W3C home > Mailing lists > Public > www-tag@w3.org > September 2003

Re: Requesting a revision of RFC3023

From: John Cowan <jcowan@reutershealth.com>
Date: Fri, 19 Sep 2003 15:20:57 -0400
To: Bjoern Hoehrmann <derhoermi@gmx.net>
Cc: ietf-xml-mime@imc.org, WWW-Tag <www-tag@w3.org>
Message-ID: <20030919192057.GQ32762@skunk.reutershealth.com>

Bjoern Hoehrmann scripsit:

> Impractical. File systems commonly do not support encoding such
> information

In fact most file systems support extended attributes today.

> [A]nd even if they did, this would cause interoperability
> problems with file systems and protocols which do not provide such
> means. If you transfer the document using FTP to your web server the
> information is lost and the document will break.

No worse than today's situation, and FTP could be enhanced or abandoned
in favor of HTTP PUT.

> Further, file system
> information is typically almost invisible to authors and would thus
> have the same problem as the charset parameter. If I edit a document
> in an XML unaware text editor, change the encoding declaration and
> some text nodes and save the file, file system and encoding declaration
> are likely to contradict each other and the document would break.

No worse than today's situation.

> You are basically suggesting to change all file systems and software
> that interacts with it and expect everyone to upgrade the software and
> the file system information of all documents.

*You* are suggesting that every text file format that has ever existed --
innumerable assembly languages, C, C++, Java, Fortran, Lisp, Scheme, Prolog,
Perl, Python, Smalltalk, awk, sed, ... sh, csh, bash, zsh, ... mail archives,
news archives, ... Tex, LaTex, nroff/troff, ... -- be revised to find someplace
to stuff a charset indication, and then that every one of the billions of
documents in each of those formats be changed to carry that information.
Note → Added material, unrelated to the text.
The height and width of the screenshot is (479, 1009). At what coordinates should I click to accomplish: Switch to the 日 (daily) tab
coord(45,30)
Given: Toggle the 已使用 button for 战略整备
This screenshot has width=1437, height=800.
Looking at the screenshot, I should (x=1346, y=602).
> If an applicable solution
> may go this far, you should rather suggest to outlaw all non-Unicode
> encodings, much simpler, more consistent and more interoperable. This
> would also work if the text is not stored in the file system but rather
> generated by software, something your solution does not consider.
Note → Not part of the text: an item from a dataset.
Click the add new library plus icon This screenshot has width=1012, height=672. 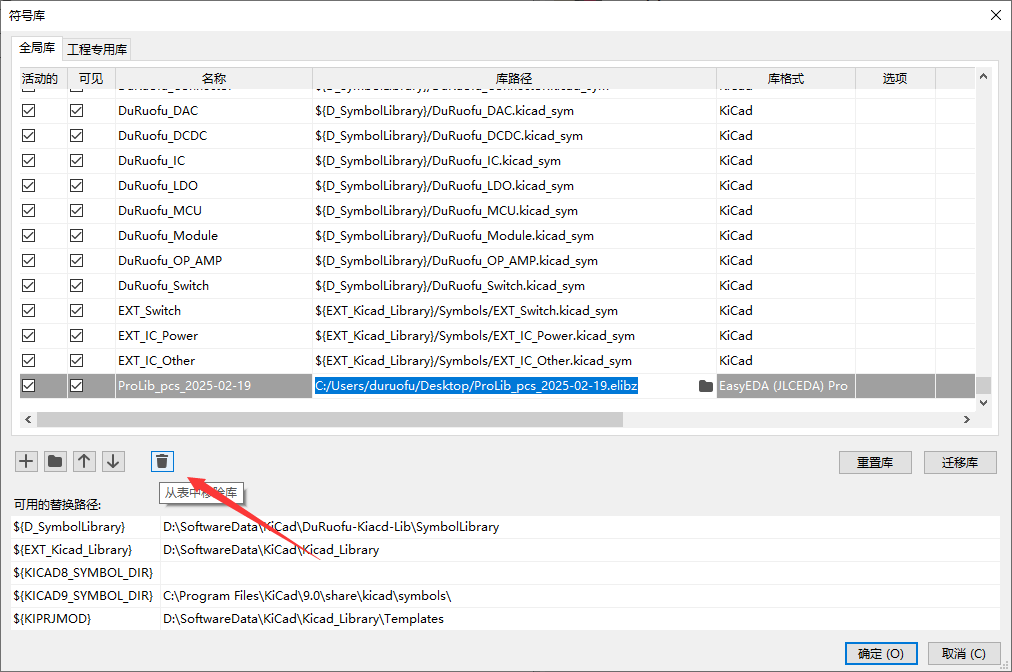26,461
Indeed, which is why Plan 9 sensibly makes everything UTF-8 and Windows NT/2K/XP
makes most things UTF-16, at least under the covers.

> >Otherwise, generic text-processing tools become impossible,
> 
> They are impossible today.

The impossible does not happen, but I usefully use generic text processing
tools every hour of every working day.

> They are not trying to read the format, they are trying to read byte
> streams as character streams. If they are trying to read the format,
> they have to support that format anyway, including mechanisms to
> determine the character encoding.

Not so.  If I want to process a Fortran 77 program as text (to find the
identifiers which occur only once, e.g.) then I can use generic tools
(tr, sort, uniq) and supply the character encoding out of band.  This is
annoying, but it works.  If the tools had to understand where backpatched
Fortran 77 text hides its in-band character encoding declaration, the
results would be as I describe: huge amounts of useless hair.
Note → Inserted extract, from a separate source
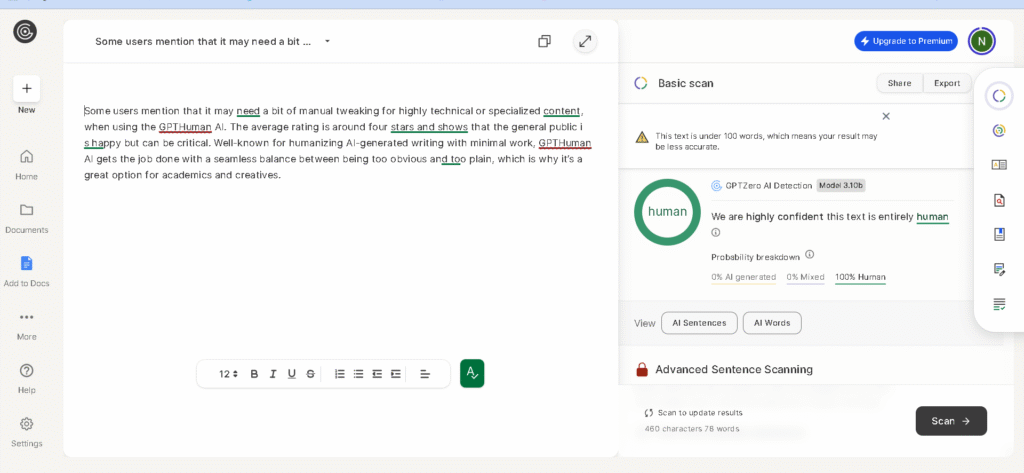
Task: Change font size with the 12 stepper
Action: [x=228, y=374]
> If you consider HTTP a file system, it
> already implements your solution; all text is identified using text/*
> types and either the file system provides encoding information (charset
> parameter) or text processors are required to treat the document as
> ISO-8859-1 encoded. Text processors would actually only get character
> streams from the HTTP implementation and would not have to worry about
> character encodings and stuff. Does it work? No. 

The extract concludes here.